*Provided passage*.
━━━━━━━━━━━━━━━━━━━━━━━━━━━━━━

On October 20th of this year, a young Syrian woman named Rasha Bassis was murdered by her brother over her alleged relationship with a Turkish officer in the northern border region of Jarabulus. The brother, Bashar, emptied three ammunition magazines into the body of his sister, after amusing himself by humiliating and torturing her for a while. The entire time, he was documenting his actions on video with the help of a friend spurring him on. He then posted the video onto the Internet, with full pride and self-assurance.

About ten days prior to that, a fifteen-year-old Iraqi boy named Hammudi al-Mutayri was kidnapped on the way home from Baghdad’s al-Yarmouk Street. Security forces later found his body covered in signs of repeated stabbing. A video circulated on social media showing Hammudi in his final moments; his killer filming him while taunting him, asking him contemptuously, “Who’s your boyfriend?” before telling him that what he saw before him were his entrails. Hammudi, whose “gentle” character stoked suspicions about his sexual inclinations, asked in his last moments to see his mother. His murderer, however, kept filming him until he became a lifeless corpse. 

Each of these crimes provoked a small and fleeting storm of condemnation, the ugliness of the subject matter no doubt encouraging us to forget it. But what if we insist on looking once again? What if we try to consider both crimes at the same time, and seek to understand each in terms of the other? What, in other words, if we juxtapose the bodies of Rasha and Hammudi side by side, and compare the wounds? The many intersections would suggest we were dealing with two versions of the same original text: the grotesque scene; the adolescence and clear weakness of the victims; the pride of the murderers and their certainty of the “goodness” or “justice” of what they were doing; and of course before all else the motives that cannot be understood in either case without going back to that word that still, half a century after its emergence, irks so many: “gender.”

━━━━━━━━━━━━━━━━━━━━━━━━━━━━━━

*Provided data*.
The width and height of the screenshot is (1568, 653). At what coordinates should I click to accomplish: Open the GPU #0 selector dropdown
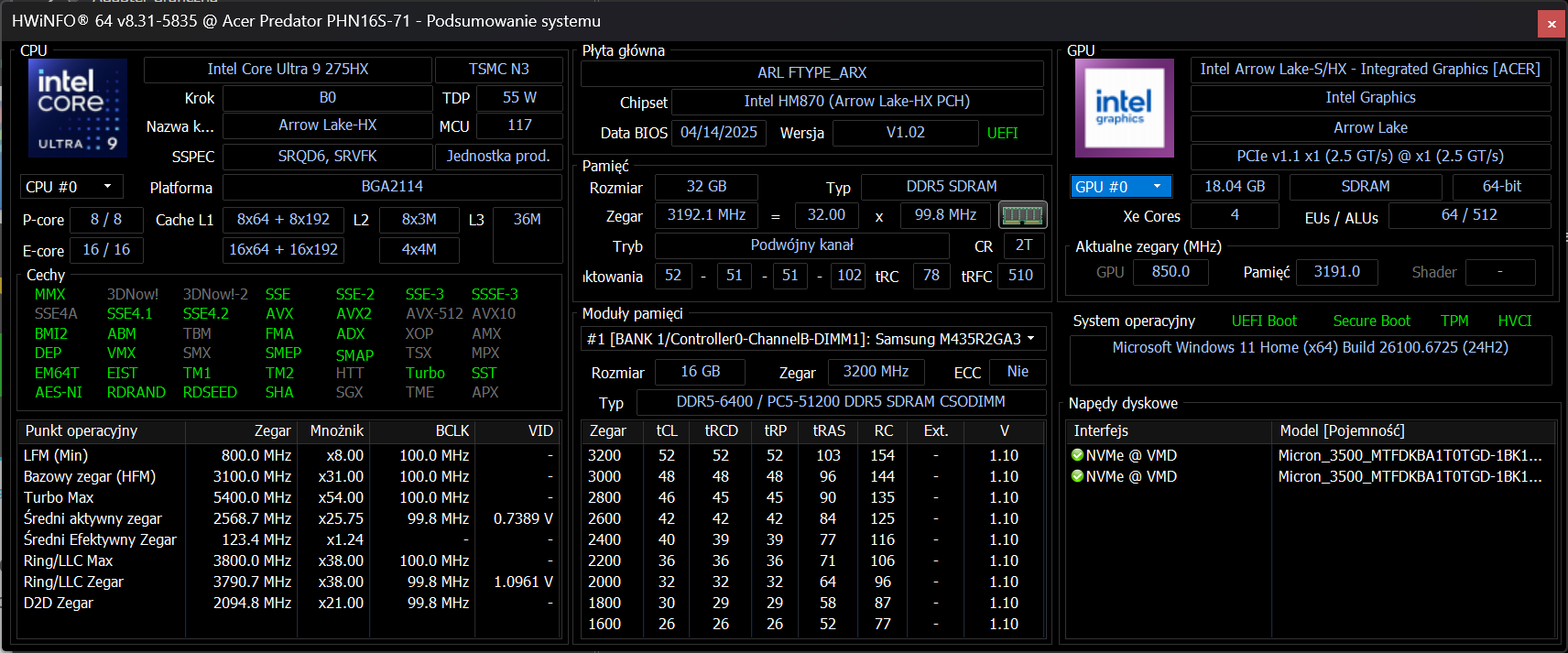tap(1121, 187)
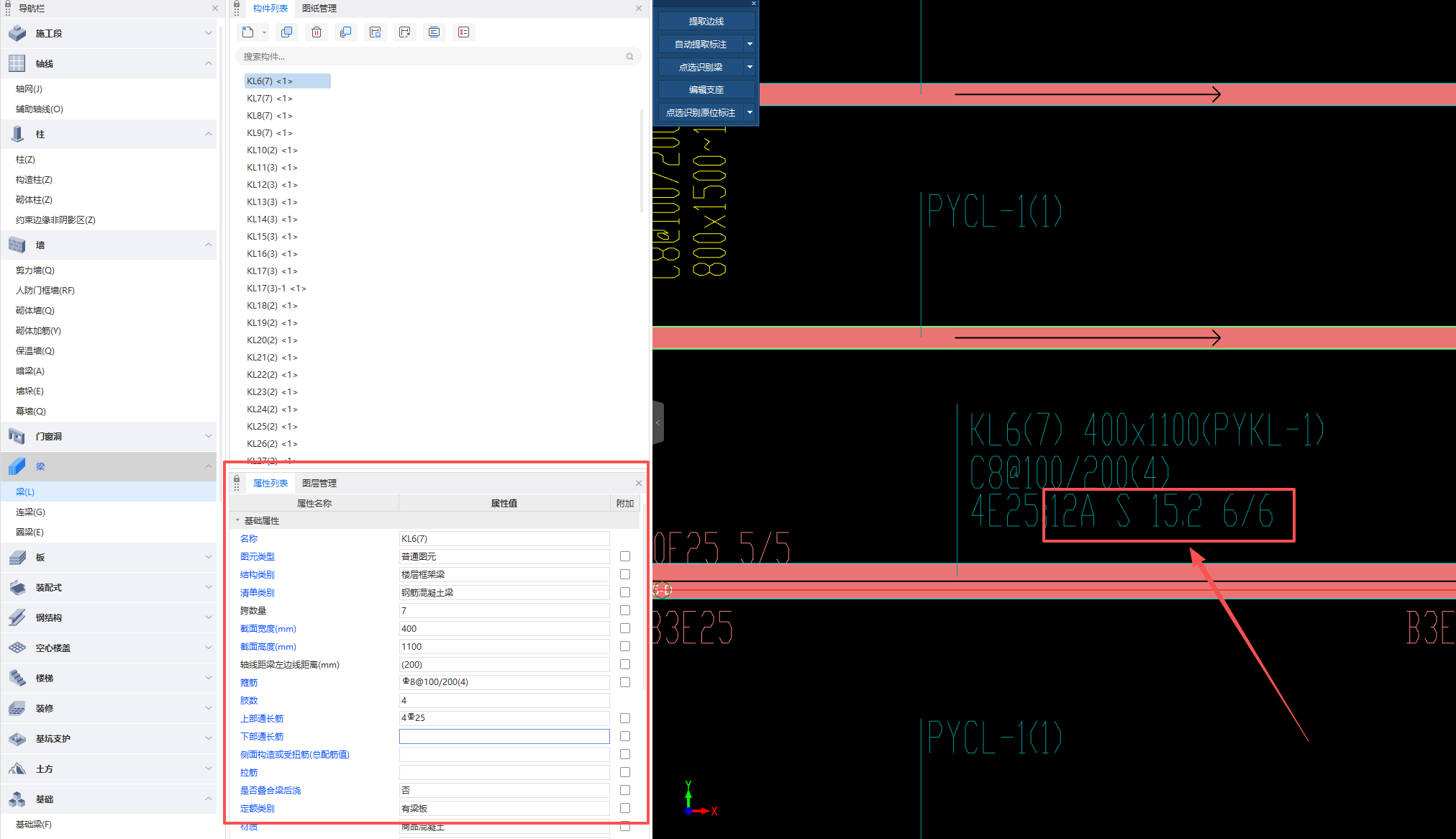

━━━━━━━━━━━━━━━━━━━━━━━━━━━━━━

*Instructions*.
A – Answer these from the passage on the killings of Rasha Bassis and Hammudi al-Mutayri:
(i) In what region was Rasha Bassis killed?
(ii) How old was Hammudi al-Mutayri?
(iii) What word does the passage say is needed to understand the motives in both cases?
B – Resume the essay on the killings of Rasha Bassis and Hammudi al-Mutayri, starting after its final sentence.
Nothing in the listing matters here.

*Answers for this exercise*.
A –
(i) Jarabulus, in the northern border region
(ii) Fifteen
(iii) "Gender"

B –
For us to look at the crimes inflicted on Rasha and Hammudi together means going beyond their narrow geographic and thematic contexts, and looking at the reality of the production and practice of masculinity and femininity in general in the region, not as a subject related to a specific group of people, but as an essential field for the production of power and social order. And it means doing that with urgency commensurate with the horror this domain has so often been able to produce. Rasha was killed because she was deemed to have failed to “perform” her femininity in accordance with the expectations and rules binding femininity to chastity, just as Hammudi was killed for failing to “perform” his masculinity per the expectations and rules binding masculinity to toughness, or “manliness,” or heterosexuality. Their killers committed their crimes as means of establishing their masculinity, or championing its “responsibilities,” as per the same expectations and rules. All were “subject to” the prevailing gender equation in their societies, and all were its “victims” in one sense or another.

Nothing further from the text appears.